[Start]
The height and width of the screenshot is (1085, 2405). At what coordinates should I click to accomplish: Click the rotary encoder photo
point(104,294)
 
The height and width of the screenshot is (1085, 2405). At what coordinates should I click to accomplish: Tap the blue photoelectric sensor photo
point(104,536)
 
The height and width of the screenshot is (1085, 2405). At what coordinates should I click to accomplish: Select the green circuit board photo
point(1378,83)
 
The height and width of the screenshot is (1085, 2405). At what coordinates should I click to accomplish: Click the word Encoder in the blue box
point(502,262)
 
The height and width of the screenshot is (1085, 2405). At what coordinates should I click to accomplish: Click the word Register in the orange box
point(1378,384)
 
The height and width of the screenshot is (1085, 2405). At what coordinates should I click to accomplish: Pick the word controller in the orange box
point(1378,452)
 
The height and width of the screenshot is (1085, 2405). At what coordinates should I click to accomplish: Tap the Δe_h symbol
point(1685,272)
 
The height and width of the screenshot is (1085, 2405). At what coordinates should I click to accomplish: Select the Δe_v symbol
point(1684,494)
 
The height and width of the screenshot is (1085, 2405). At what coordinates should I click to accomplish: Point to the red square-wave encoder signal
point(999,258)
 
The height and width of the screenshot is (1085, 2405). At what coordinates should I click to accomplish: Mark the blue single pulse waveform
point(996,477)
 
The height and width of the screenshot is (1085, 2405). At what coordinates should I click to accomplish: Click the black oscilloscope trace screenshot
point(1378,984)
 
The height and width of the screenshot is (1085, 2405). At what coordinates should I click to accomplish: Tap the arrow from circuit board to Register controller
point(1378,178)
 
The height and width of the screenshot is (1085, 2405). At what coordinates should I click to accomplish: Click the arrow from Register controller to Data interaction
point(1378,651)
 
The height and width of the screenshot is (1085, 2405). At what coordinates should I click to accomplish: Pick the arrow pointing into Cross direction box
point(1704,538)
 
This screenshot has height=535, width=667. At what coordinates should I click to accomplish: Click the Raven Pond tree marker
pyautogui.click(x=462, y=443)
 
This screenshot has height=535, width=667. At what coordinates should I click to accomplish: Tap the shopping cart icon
[End]
- **Given task**: Turn each line of the records above into a Markdown table with the columns No. and Line. Number the rows and skip the blank lines.

- **Final result**:
| No. | Line |
|---|---|
| 1 | The height and width of the screenshot is (1085, 2405). At what coordinates should I click to accomplish: Click the rotary encoder photo |
| 2 | point(104,294) |
| 3 | The height and width of the screenshot is (1085, 2405). At what coordinates should I click to accomplish: Tap the blue photoelectric sensor photo |
| 4 | point(104,536) |
| 5 | The height and width of the screenshot is (1085, 2405). At what coordinates should I click to accomplish: Select the green circuit board photo |
| 6 | point(1378,83) |
| 7 | The height and width of the screenshot is (1085, 2405). At what coordinates should I click to accomplish: Click the word Encoder in the blue box |
| 8 | point(502,262) |
| 9 | The height and width of the screenshot is (1085, 2405). At what coordinates should I click to accomplish: Click the word Register in the orange box |
| 10 | point(1378,384) |
| 11 | The height and width of the screenshot is (1085, 2405). At what coordinates should I click to accomplish: Pick the word controller in the orange box |
| 12 | point(1378,452) |
| 13 | The height and width of the screenshot is (1085, 2405). At what coordinates should I click to accomplish: Tap the Δe_h symbol |
| 14 | point(1685,272) |
| 15 | The height and width of the screenshot is (1085, 2405). At what coordinates should I click to accomplish: Select the Δe_v symbol |
| 16 | point(1684,494) |
| 17 | The height and width of the screenshot is (1085, 2405). At what coordinates should I click to accomplish: Point to the red square-wave encoder signal |
| 18 | point(999,258) |
| 19 | The height and width of the screenshot is (1085, 2405). At what coordinates should I click to accomplish: Mark the blue single pulse waveform |
| 20 | point(996,477) |
| 21 | The height and width of the screenshot is (1085, 2405). At what coordinates should I click to accomplish: Click the black oscilloscope trace screenshot |
| 22 | point(1378,984) |
| 23 | The height and width of the screenshot is (1085, 2405). At what coordinates should I click to accomplish: Tap the arrow from circuit board to Register controller |
| 24 | point(1378,178) |
| 25 | The height and width of the screenshot is (1085, 2405). At what coordinates should I click to accomplish: Click the arrow from Register controller to Data interaction |
| 26 | point(1378,651) |
| 27 | The height and width of the screenshot is (1085, 2405). At what coordinates should I click to accomplish: Pick the arrow pointing into Cross direction box |
| 28 | point(1704,538) |
| 29 | This screenshot has height=535, width=667. At what coordinates should I click to accomplish: Click the Raven Pond tree marker |
| 30 | pyautogui.click(x=462, y=443) |
| 31 | This screenshot has height=535, width=667. At what coordinates should I click to accomplish: Tap the shopping cart icon |